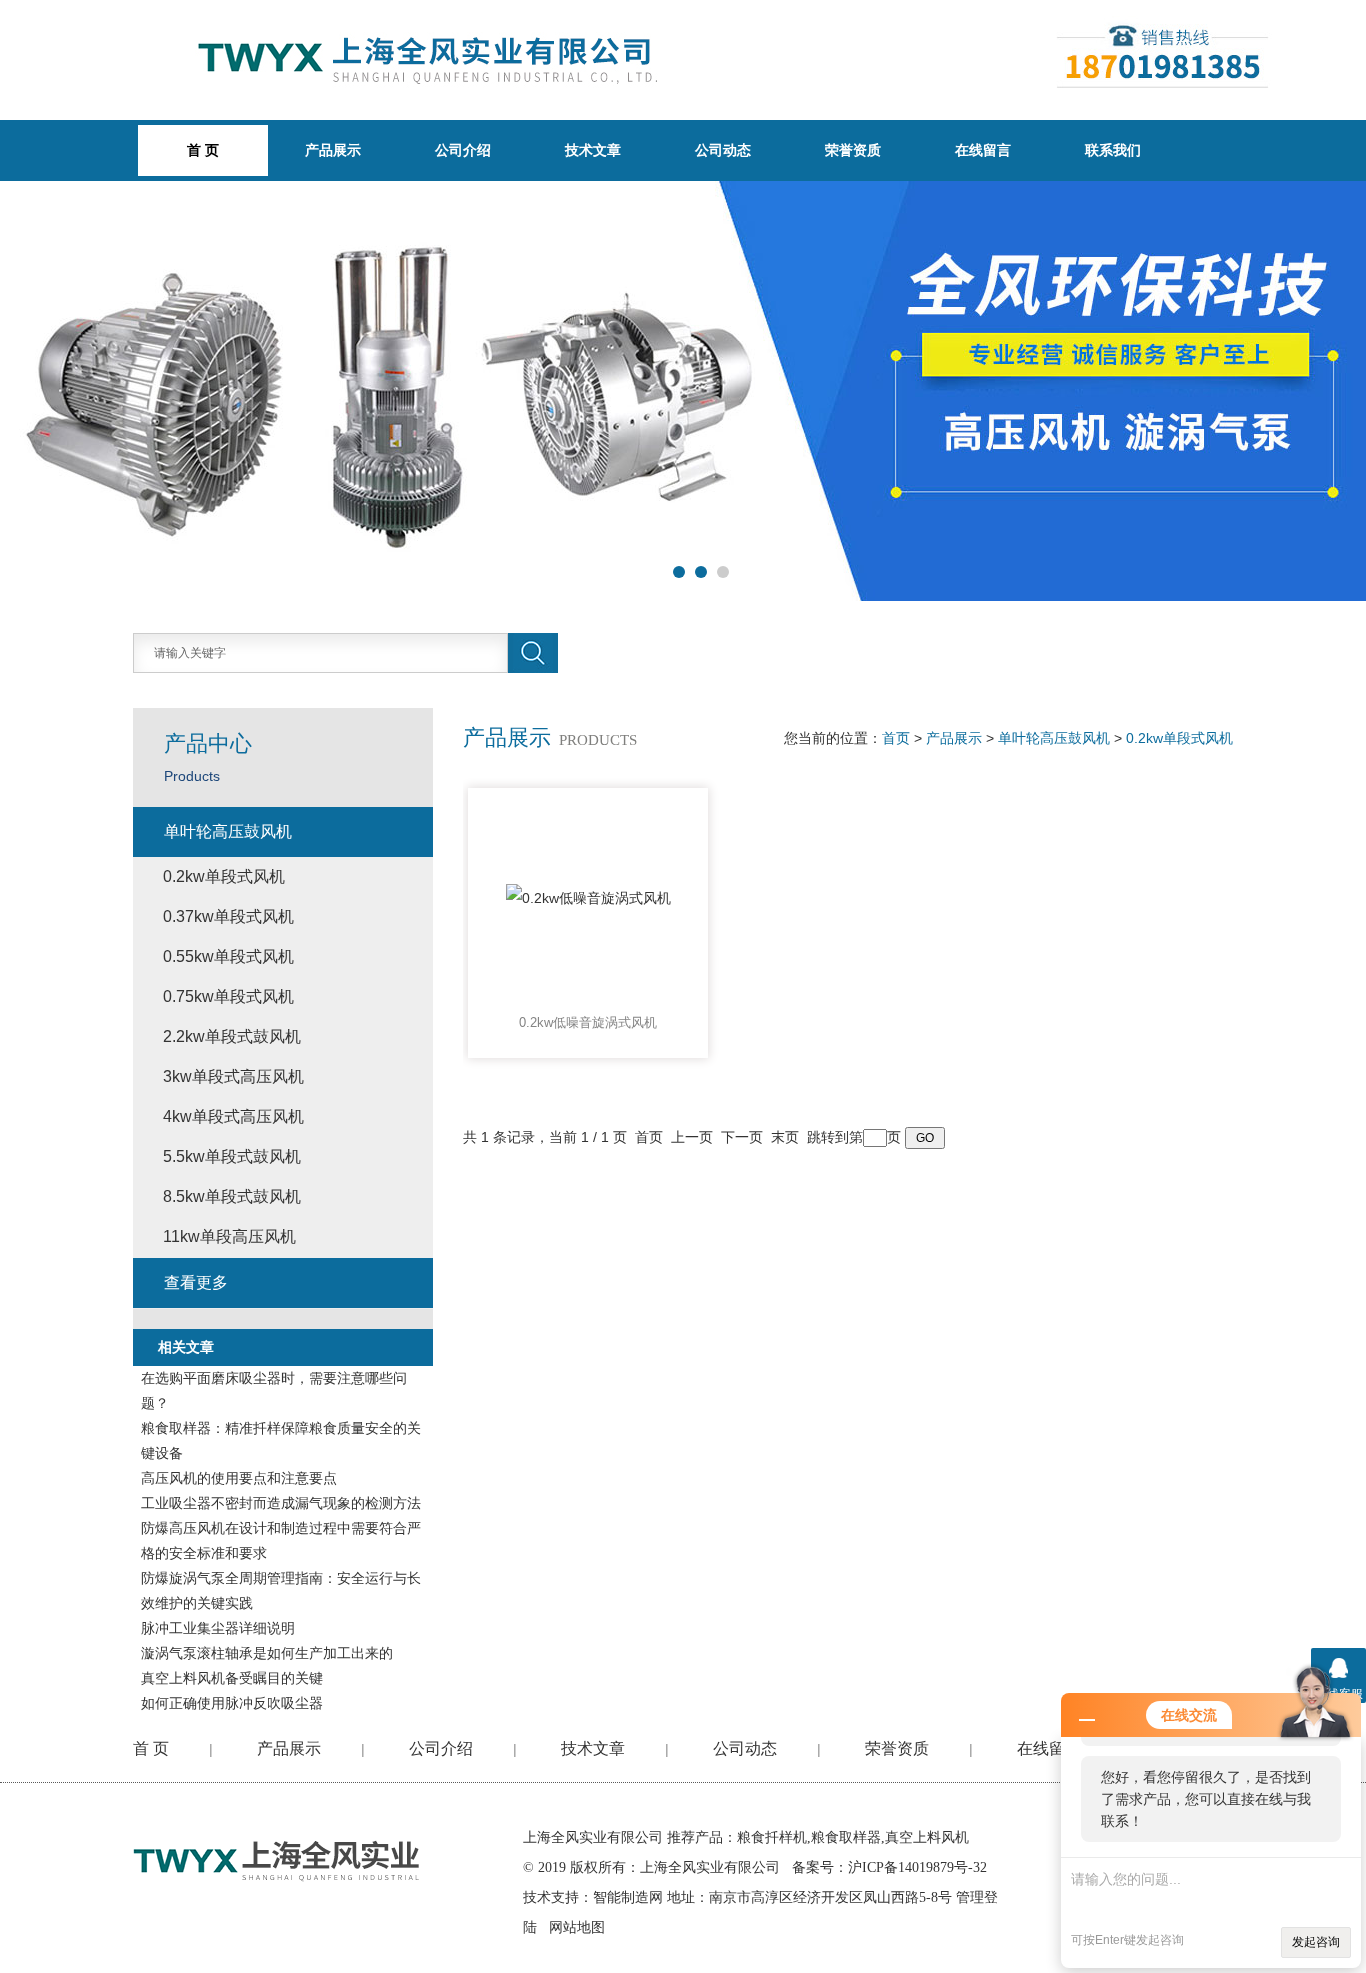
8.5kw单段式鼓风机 (232, 1196)
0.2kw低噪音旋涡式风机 (588, 1022)
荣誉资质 (853, 150)
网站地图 (577, 1927)
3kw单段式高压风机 (233, 1076)
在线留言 (983, 150)
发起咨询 (1316, 1942)
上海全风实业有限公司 (593, 1837)
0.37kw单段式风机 (228, 916)
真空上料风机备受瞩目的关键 (232, 1678)
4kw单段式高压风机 (233, 1116)
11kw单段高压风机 (229, 1236)
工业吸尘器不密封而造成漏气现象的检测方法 (281, 1503)
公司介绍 (463, 150)
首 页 (151, 1748)
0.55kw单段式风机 (228, 956)
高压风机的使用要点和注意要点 (239, 1478)
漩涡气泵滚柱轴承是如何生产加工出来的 (267, 1653)
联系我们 (1113, 150)
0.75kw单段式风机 (228, 996)
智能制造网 (628, 1897)
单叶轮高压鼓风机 (1054, 738)
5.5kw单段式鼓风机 (232, 1156)
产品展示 (333, 150)
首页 (896, 738)
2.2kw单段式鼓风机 (232, 1036)
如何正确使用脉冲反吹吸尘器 (232, 1703)
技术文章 (593, 150)
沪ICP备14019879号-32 (917, 1867)
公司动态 (723, 150)
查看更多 (196, 1282)
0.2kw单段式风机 (1179, 738)
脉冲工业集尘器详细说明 (218, 1628)
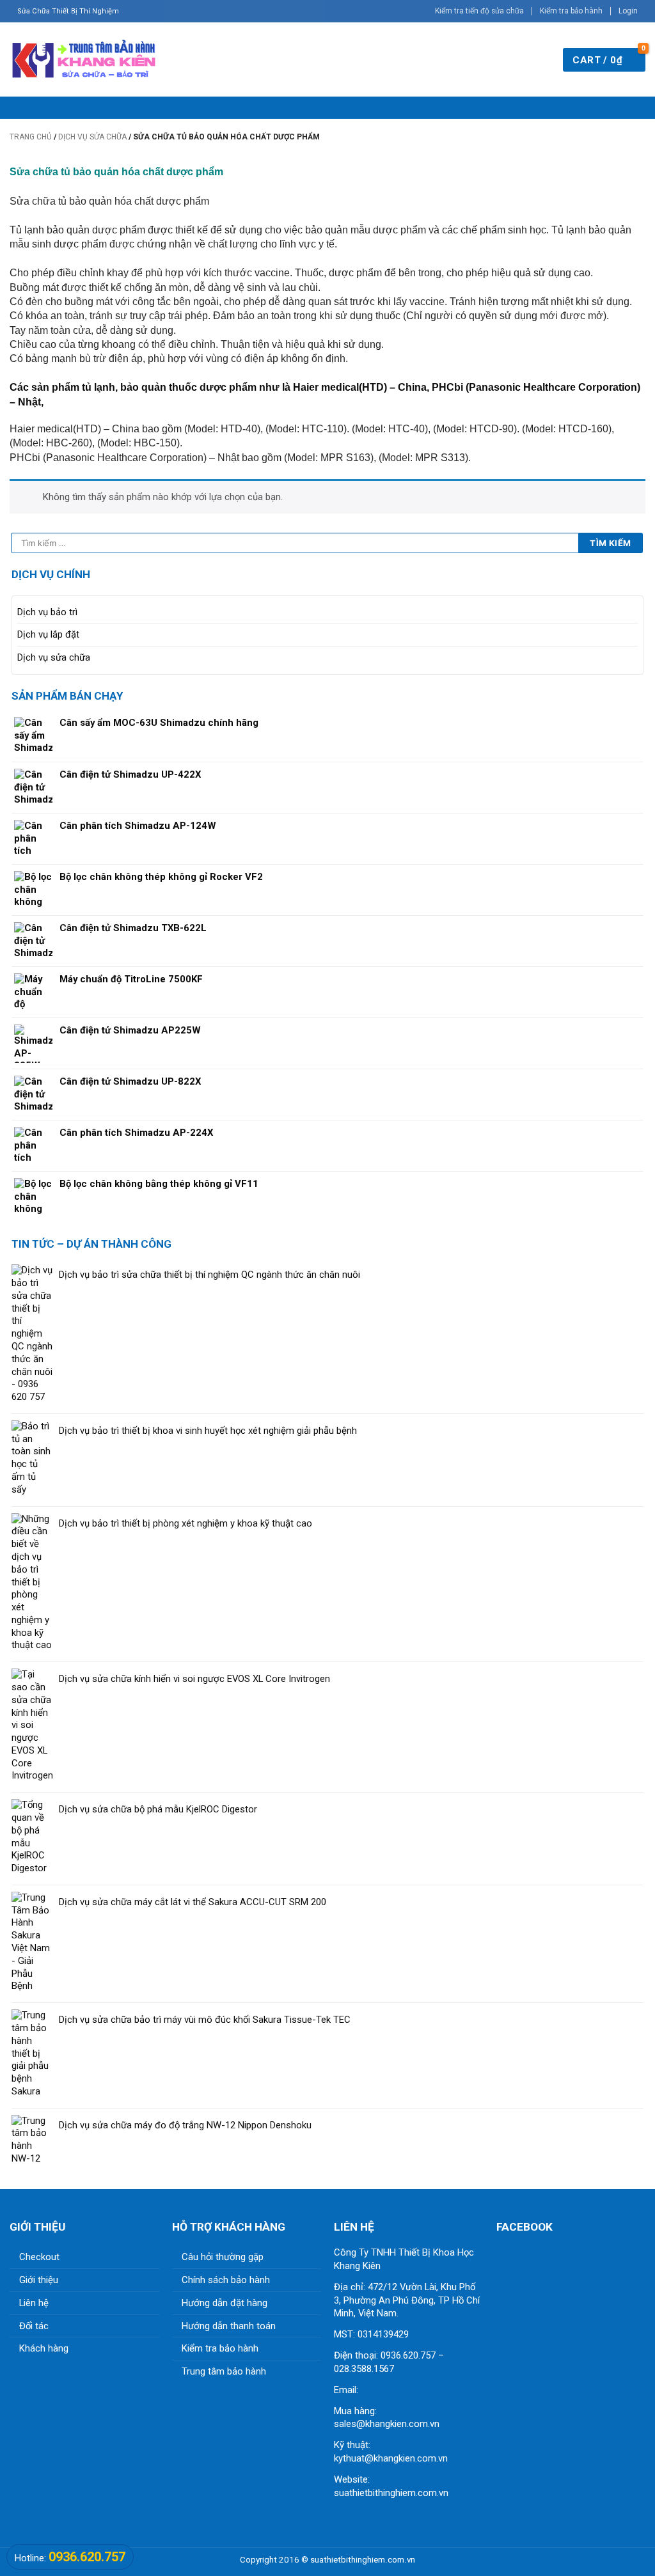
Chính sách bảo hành (226, 2280)
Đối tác (34, 2326)
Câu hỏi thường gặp (223, 2257)
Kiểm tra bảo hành (571, 10)
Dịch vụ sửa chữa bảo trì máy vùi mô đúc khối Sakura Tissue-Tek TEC (205, 2019)
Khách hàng (43, 2348)
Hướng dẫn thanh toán (229, 2326)
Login (628, 10)
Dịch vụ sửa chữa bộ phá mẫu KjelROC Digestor (158, 1809)
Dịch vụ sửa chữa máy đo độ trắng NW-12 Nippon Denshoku (185, 2125)
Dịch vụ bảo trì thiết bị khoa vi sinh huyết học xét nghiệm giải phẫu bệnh (208, 1430)
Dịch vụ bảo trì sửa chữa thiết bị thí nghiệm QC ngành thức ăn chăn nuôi (209, 1274)
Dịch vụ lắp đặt (48, 634)
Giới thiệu (38, 2280)
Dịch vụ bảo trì (47, 612)
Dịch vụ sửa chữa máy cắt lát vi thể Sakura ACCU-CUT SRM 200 (192, 1902)
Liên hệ (34, 2303)
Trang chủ (31, 136)
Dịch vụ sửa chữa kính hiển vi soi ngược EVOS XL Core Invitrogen (194, 1679)
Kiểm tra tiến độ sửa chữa (479, 10)
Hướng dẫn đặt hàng (224, 2303)
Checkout (39, 2257)
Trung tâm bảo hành (224, 2371)
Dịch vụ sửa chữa (92, 136)
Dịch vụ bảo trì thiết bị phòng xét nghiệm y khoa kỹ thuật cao (185, 1523)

WHAT YOU NEED TO DO:
Beginning at the line that holds "如何正确使用脉冲反吹吸尘器 (232, 1703)" and ending with the last line of the entries, please set down each line exactly, leaving every picture out.

RESULT BELOW:
如何正确使用脉冲反吹吸尘器 (232, 1703)
技术文章 (593, 150)
沪ICP备14019879号-32 (917, 1867)
公司动态 (723, 150)
查看更多 (196, 1282)
0.2kw单段式风机 (1179, 738)
脉冲工业集尘器详细说明 (218, 1628)
Chính sách bảo hành (226, 2280)
Đối tác (34, 2326)
Câu hỏi thường gặp (223, 2257)
Kiểm tra bảo hành (571, 10)
Dịch vụ sửa chữa bảo trì máy vùi mô đúc khối Sakura Tissue-Tek TEC (205, 2019)
Khách hàng (43, 2348)
Hướng dẫn thanh toán (229, 2326)
Login (628, 10)
Dịch vụ sửa chữa bộ phá mẫu KjelROC Digestor (158, 1809)
Dịch vụ sửa chữa máy đo độ trắng NW-12 Nippon Denshoku (185, 2125)
Dịch vụ bảo trì thiết bị khoa vi sinh huyết học xét nghiệm giải phẫu bệnh (208, 1430)
Dịch vụ bảo trì sửa chữa thiết bị thí nghiệm QC ngành thức ăn chăn nuôi (209, 1274)
Dịch vụ lắp đặt (48, 634)
Giới thiệu (38, 2280)
Dịch vụ bảo trì (47, 612)
Dịch vụ sửa chữa máy cắt lát vi thể Sakura ACCU-CUT SRM 200 (192, 1902)
Liên hệ (34, 2303)
Trang chủ (31, 136)
Dịch vụ sửa chữa kính hiển vi soi ngược EVOS XL Core Invitrogen (194, 1679)
Kiểm tra tiến độ sửa chữa (479, 10)
Hướng dẫn đặt hàng (224, 2303)
Checkout (39, 2257)
Trung tâm bảo hành (224, 2371)
Dịch vụ sửa chữa (92, 136)
Dịch vụ bảo trì thiết bị phòng xét nghiệm y khoa kỹ thuật cao (185, 1523)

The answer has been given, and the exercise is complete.